*** Data excerpts

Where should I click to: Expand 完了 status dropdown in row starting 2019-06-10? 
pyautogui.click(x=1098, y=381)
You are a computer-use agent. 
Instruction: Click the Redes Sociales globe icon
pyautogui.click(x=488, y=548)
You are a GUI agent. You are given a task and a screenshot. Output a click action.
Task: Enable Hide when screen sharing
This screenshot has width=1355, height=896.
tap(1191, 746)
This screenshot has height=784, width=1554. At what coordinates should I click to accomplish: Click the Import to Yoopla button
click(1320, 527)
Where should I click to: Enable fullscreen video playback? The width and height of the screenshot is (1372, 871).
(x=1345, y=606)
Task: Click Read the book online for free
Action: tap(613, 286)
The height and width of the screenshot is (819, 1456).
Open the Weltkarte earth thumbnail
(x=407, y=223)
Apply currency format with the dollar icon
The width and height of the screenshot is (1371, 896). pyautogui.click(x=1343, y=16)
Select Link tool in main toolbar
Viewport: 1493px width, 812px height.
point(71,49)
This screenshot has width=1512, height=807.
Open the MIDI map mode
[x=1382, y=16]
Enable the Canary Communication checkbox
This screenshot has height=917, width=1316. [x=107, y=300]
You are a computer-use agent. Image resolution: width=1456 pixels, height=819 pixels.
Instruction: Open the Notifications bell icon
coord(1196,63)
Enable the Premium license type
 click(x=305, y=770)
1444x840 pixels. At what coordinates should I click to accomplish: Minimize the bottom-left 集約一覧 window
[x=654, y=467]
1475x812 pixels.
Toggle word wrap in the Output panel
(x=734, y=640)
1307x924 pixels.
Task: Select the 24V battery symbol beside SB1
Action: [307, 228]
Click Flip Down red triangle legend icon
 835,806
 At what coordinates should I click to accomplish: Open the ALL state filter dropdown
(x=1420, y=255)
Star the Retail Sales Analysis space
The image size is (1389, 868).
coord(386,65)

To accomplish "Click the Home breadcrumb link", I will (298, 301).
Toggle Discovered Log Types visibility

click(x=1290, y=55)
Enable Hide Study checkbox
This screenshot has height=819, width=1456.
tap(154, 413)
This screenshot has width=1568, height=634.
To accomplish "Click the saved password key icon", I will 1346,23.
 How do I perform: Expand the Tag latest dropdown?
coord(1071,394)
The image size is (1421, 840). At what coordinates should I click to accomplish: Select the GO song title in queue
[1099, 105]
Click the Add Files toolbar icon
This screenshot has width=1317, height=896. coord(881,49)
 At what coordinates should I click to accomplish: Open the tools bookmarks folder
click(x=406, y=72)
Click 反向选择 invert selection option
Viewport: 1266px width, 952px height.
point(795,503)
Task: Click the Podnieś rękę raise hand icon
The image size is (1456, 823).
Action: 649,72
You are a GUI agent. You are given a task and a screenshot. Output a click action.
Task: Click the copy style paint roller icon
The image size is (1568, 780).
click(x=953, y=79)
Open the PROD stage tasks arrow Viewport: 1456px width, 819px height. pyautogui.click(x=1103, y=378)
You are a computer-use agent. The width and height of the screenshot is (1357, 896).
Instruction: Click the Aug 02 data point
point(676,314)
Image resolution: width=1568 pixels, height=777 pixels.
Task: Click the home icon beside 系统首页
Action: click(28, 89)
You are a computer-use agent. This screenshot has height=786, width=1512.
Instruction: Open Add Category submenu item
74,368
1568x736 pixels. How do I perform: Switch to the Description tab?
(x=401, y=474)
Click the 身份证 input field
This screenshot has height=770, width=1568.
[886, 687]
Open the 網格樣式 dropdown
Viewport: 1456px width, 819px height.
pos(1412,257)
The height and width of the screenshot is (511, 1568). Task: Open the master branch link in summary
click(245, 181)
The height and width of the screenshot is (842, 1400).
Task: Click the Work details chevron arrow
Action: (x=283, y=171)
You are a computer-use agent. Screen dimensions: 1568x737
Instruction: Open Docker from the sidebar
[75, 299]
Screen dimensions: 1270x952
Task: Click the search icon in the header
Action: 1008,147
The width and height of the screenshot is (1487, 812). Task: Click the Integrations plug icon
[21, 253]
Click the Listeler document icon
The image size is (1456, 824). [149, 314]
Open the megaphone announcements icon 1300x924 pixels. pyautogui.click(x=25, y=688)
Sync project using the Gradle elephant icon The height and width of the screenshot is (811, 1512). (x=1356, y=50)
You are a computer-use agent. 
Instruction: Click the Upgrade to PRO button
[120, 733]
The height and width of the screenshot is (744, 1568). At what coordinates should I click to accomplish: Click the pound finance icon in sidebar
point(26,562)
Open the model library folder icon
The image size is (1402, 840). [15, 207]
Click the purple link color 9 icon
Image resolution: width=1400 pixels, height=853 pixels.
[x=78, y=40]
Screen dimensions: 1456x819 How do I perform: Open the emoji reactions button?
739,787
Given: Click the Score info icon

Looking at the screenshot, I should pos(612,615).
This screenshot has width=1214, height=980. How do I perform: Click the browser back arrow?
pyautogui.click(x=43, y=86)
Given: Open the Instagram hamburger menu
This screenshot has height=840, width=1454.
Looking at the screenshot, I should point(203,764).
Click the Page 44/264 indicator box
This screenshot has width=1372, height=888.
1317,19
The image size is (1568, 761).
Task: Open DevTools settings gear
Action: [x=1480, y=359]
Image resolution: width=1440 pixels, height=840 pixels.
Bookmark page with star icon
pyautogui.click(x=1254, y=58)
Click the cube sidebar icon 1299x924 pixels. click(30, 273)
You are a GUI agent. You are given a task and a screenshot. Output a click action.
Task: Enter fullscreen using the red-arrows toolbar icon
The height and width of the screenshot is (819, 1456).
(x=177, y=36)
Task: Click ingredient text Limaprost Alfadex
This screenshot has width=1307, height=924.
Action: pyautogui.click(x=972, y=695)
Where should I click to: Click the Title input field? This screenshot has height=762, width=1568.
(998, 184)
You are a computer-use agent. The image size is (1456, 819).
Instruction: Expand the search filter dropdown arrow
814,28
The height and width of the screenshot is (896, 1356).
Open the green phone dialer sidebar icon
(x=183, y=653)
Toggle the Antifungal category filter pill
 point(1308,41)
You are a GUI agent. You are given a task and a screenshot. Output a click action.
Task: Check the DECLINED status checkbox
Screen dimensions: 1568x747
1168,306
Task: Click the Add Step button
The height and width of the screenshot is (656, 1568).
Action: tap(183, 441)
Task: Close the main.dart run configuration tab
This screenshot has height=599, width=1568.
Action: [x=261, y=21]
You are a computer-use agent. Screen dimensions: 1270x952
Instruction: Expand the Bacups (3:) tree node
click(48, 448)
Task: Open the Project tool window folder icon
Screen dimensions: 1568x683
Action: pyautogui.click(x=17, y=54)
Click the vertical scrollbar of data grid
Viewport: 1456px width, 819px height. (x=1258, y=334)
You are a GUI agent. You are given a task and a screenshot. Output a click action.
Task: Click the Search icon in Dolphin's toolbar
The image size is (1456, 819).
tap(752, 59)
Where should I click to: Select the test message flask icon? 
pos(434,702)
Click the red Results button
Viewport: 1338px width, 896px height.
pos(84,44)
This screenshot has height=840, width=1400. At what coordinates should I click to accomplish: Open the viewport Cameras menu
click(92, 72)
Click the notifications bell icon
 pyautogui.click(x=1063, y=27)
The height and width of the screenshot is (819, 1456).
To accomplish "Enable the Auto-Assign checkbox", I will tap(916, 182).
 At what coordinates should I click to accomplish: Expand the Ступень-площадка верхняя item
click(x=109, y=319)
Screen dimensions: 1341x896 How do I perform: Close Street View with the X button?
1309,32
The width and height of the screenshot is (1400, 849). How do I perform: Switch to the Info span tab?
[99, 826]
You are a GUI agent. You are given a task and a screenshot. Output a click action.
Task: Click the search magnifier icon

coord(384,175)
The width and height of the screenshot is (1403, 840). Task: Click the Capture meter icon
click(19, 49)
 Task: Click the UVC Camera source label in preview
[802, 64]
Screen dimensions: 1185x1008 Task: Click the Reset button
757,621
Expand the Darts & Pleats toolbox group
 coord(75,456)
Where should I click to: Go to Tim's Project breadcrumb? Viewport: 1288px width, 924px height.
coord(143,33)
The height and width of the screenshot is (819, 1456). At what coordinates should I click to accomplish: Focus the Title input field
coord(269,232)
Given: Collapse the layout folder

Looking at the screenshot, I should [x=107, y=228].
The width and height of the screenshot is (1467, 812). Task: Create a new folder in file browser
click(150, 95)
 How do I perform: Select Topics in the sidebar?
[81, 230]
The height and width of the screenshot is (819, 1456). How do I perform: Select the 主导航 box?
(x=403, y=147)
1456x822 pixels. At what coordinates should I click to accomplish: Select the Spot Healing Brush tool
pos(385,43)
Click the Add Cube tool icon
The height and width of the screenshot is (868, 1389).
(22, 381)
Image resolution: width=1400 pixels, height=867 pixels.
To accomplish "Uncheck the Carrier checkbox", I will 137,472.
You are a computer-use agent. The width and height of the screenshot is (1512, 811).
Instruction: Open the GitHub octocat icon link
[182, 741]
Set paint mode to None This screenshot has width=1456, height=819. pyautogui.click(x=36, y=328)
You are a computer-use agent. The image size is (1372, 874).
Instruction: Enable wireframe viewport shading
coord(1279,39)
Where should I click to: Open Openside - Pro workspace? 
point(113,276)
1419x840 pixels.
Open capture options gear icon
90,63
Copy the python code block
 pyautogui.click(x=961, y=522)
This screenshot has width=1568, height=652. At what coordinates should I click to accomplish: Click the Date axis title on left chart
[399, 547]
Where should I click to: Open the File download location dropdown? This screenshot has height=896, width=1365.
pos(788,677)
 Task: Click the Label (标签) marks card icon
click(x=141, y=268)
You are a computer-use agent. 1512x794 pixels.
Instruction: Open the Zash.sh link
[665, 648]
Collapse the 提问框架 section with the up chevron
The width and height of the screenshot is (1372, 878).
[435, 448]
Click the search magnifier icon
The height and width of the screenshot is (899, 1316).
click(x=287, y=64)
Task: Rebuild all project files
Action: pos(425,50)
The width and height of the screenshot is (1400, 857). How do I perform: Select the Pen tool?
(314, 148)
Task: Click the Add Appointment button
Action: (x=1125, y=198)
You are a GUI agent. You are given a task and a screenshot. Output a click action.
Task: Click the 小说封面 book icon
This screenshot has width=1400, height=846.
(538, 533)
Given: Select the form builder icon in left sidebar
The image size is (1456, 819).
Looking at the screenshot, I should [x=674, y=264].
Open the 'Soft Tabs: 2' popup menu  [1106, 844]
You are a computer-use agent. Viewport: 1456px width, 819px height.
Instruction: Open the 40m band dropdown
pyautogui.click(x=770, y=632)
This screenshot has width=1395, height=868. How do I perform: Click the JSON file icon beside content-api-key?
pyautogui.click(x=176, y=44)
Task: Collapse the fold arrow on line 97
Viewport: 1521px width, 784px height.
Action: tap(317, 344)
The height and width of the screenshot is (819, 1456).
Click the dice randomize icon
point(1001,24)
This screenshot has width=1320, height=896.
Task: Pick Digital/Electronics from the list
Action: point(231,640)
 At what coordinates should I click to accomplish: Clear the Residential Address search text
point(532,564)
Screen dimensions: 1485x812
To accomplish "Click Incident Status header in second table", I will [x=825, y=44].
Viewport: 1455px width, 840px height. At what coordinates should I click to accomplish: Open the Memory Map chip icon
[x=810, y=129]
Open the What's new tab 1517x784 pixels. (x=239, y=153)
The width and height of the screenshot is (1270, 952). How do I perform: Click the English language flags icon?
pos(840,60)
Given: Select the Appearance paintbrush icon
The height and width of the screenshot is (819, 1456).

******

Task statement — Where a line above holds the string "Hide", show that line.

Solved problem —
Task: Enable Hide when screen sharing
Enable Hide Study checkbox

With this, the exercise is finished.